Would have been a good idea to have set the account up and then used another fx company to do the transfer


----------



## Shelbert (Oct 11, 2008)

*Deutsche Bank*



GUAPACHICA said:


> Hi - when I looked around for a non-resident bank account in my adopted city, way back when, I was turned down by almost all the banks there (the need to be a resident,complete with NIE, before being accepted was, I'd imagined, no longer an issue for EU citizens, but, if so, bank managers there weren't about to change their policies to suit Brussels - or me..! In fact, every one of the Spanish banks insisted upon my having both_ 'residencia_' and an NIE - without which, nothing could be done….
> 
> Ultimately, I was fortunate to find myself outside a branch of Deutsche Bank, where, in desperation, I entered, requested a non-resident bank account - and was accepted!

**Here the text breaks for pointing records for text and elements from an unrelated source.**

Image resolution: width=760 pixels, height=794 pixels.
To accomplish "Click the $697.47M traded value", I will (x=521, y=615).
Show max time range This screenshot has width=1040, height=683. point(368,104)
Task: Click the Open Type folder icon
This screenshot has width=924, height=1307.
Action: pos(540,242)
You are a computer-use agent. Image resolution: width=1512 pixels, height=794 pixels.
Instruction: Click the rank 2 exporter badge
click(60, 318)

Better and better - one of the staff (an Investment Manager) spoke English well enough to be able to explain the ramifications of my new current account (my own level of Spanish, combined with my near -phobia of Maths. certainly wouldn't have got me through that meeting..!).
> 
> ...


Hola GUAPACHICA,
superb information regarding Deutsche Bank, I wonder if I can ask one or two more questions?

I am planning to be in the Marbella area of Spain this December to look at some property for rental and to open a bank account. I will not be a resident of Spain, nor will I have a fixed address at the time of my application to Deutsche Bank, do you anticipate this being a problem?

Also, it's a very long shot, but is your branch of Deutsche Bank in/around the Costa Del Sol?

Really appreciate your advice.


----------



## Swerve (Jun 29, 2011)

deutsche bank marbella


Av de Ricardo Soriano, 39, 29601 Marbella, Málaga, Spain


----------



## DKT (Oct 28, 2013)

If you enquire with Halifax in England they will be able to set you up with an account with Lloyds international in Spain, the trick is finding a Lloyds near where you live in Spain. Under certain conditions money transfers between the two branches are free. DKT


----------